Bloc de texte —
★ ★ ★

6.3 Environnement social et postures.

6.3.1 Après la mise en scène du social, la mise en scène de l’intime, et après l’intime ?

Si les mises en scène neutralisantes de la femme et sexualisées ont pour indicateurs transversaux les marqueurs de postures de séduction et de domination masculine, nous devons nous interroger sur la présence de ces indicateurs dans les mises en scène en dehors du social. En effet, nous l’avons vu, de nouveaux stéréotypes apparaissent au sein de cette troisième série d’images, parmi lesquels nous reconnaissons les représentations mythologiques fantasmées de la femme et de son corps. Or, nous avons noté que ces représentations n’étaient pas socialement situées et présentaient une forme d’appropriation du corps de la femme par elle-même, par un recours à la mascarade. Pourquoi donc, seule et indépendante, la femme semble-t-elle poursuivre le dessein de la séduction, en dehors de toute interaction explicitement montrée ?

Nous pouvons rappeler ici la structure des séries mode du magazine Cosmopolitan, qui, si nous nous y penchons, fonde, en complément de notre analyse des images de ce troisième type de femmes, les prémisses d’une explication quant à ces représentations du genre féminin. En effet, nous avons vu que la distinction entre les trois types de représentations était davantage marquée au sein des séries mode de Cosmopolitan. Contrairement à ELLE, qui intègre la séduction comme un ingrédient nécessaire à chaque situation du genre féminin, se faisant ainsi peut être malgré lui, le garant d’une féminité tout à fait traditionnelle, en tout cas dans ses images, Cosmopolitan déconstruit cette représentation « totale » de la femme en tant que séductrice pour proposer des représentations distinctes de diverses facettes de la féminité. C’est ainsi que les postures adoptées dans les séries sont précisément choisies en fonction du contexte et renforcées par les vêtements, et qu’elles ne répondent plus de façon systématique aux attentes d’une représentation « universelle » de la femme en tant que séductrice. Dans ELLE, si une série d’indicateurs vient contrarier dans un premier temps le dessein de la séduction (par exemple, des vêtements « masculins », des postures contre-stéréotypées…), une autre série d’indicateurs vient de suite palier à ce « manque », comme pour empêcher un détournement total du stéréotype et parvient à rééquilibrer la représentation du genre féminin autour des normes socialement attendues. Donc, l’évacuation des indicateurs de la séduction n’est pas propre à l’ensemble de notre corpus, mais est concentrée dans les séries présentant une mise en scène en dehors du social et également plus présente au sein de Cosmopolitan. Femme Actuelle dans ce type de mise en scène réutilise les postures du social et n’investit pas la mascarade autour de représentations fantasmées de la femme. Sa tentative de représentation anticipatrice s’arrête donc à l’évacuation d’un social explicite, mais ses jeux de postures et ses faits de vêtement tentent moins de subversion et de contournements que Cosmopolitan.

★ ★ ★

Matériel fourni —
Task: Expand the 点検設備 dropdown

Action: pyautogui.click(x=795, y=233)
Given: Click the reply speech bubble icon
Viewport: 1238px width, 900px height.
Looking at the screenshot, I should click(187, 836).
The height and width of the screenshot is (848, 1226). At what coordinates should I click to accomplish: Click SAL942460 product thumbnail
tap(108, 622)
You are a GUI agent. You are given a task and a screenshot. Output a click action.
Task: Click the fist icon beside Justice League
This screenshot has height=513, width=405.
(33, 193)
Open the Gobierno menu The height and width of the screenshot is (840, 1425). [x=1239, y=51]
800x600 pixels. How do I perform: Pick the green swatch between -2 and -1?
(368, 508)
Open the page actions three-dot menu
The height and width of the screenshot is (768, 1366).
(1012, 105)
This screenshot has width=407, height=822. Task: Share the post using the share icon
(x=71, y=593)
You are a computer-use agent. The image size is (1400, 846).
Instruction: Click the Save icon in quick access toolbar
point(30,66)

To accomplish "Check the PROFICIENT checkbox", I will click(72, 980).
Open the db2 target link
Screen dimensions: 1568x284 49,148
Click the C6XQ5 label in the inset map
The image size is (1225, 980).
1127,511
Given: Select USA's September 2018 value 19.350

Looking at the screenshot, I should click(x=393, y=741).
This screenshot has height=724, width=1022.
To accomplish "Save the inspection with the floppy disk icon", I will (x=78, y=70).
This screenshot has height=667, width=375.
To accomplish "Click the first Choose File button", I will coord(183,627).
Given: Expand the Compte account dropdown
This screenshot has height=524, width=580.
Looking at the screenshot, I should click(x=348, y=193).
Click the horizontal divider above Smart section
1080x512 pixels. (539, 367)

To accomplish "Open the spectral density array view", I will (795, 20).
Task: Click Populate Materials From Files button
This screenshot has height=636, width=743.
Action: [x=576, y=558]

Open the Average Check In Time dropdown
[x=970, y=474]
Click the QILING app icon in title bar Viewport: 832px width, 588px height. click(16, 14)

★ ★ ★

Exercices —
a) Relevez tous les magazines nommés dans le texte sur les séries mode.
b) Reprenez le texte sur les séries mode après sa dernière phrase et poursuivez-le, s'il vous plaît.

Réponses aux exercices —
a) Cosmopolitan, ELLE, Femme Actuelle

b)
Donc, nous voyons qu’après la mise en scène du social et la mise en scène de l’intime, arrive une nouvelle forme de mise en scène, propre à l’imaginaire de la mode, dans laquelle les femmes lectrices sont invitées à se reconnaître, sans pour autant se placer dans une forme de relativité au monde extérieur et au monde des hommes, comme cela est le cas pour elle dans l’espace social vécu. S’il ne s’agit pas du monde social et s’il ne s’agit plus du monde des hommes, dans quel monde ces femmes se reconnaissent-elles, en pratiquant la mascarade et en se jouant des fantasmes masculins, en utilisant l’imaginaire de la mode et en l’investissant pour produire de nouvelles représentations ? Pourrions-nous avancer à la manière de Touraine330, qu’il s’agirait là du « monde des femmes ».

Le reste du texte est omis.